*** Block opens ***

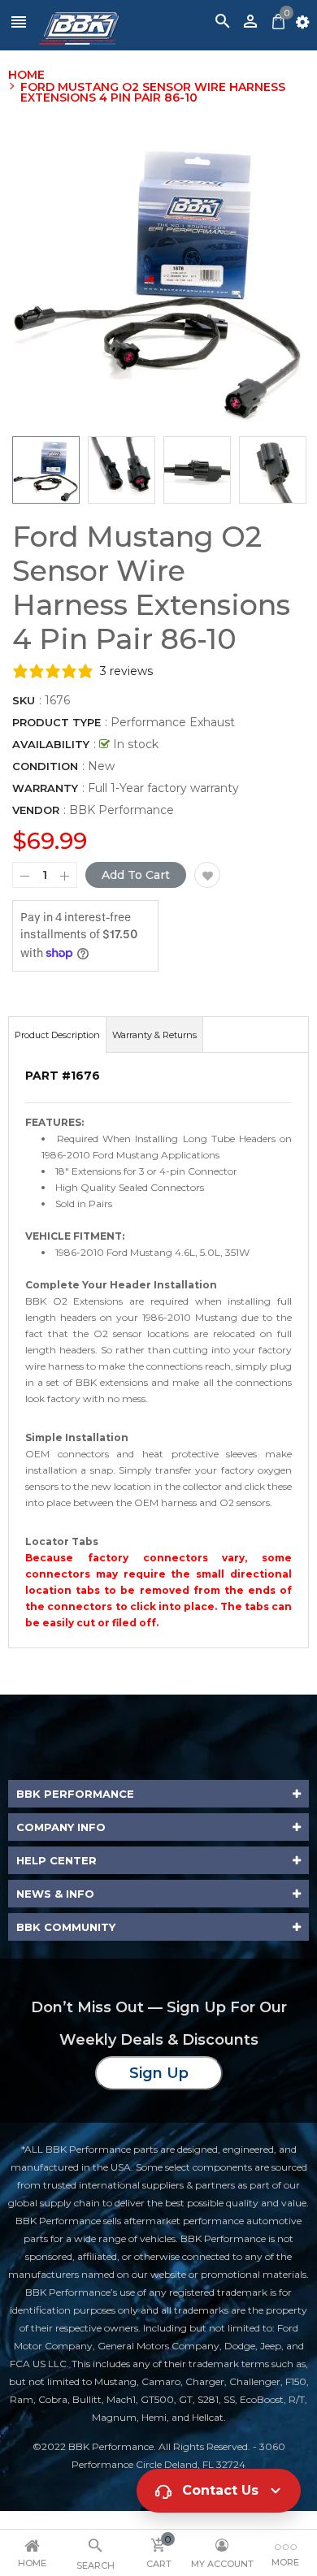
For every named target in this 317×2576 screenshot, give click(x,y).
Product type (56, 722)
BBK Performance (121, 810)
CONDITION (45, 766)
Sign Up (159, 2073)
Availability (50, 744)
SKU (23, 700)
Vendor (35, 809)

*** Block closes ***

• [Your assignment] Write out all the records exactly, omitting the images.

• [Response]
For every named target in this 317×2576 screenshot, give click(x,y).
Product type (56, 722)
BBK Performance (121, 810)
CONDITION (45, 766)
Sign Up (159, 2073)
Availability (50, 744)
SKU (23, 700)
Vendor (35, 809)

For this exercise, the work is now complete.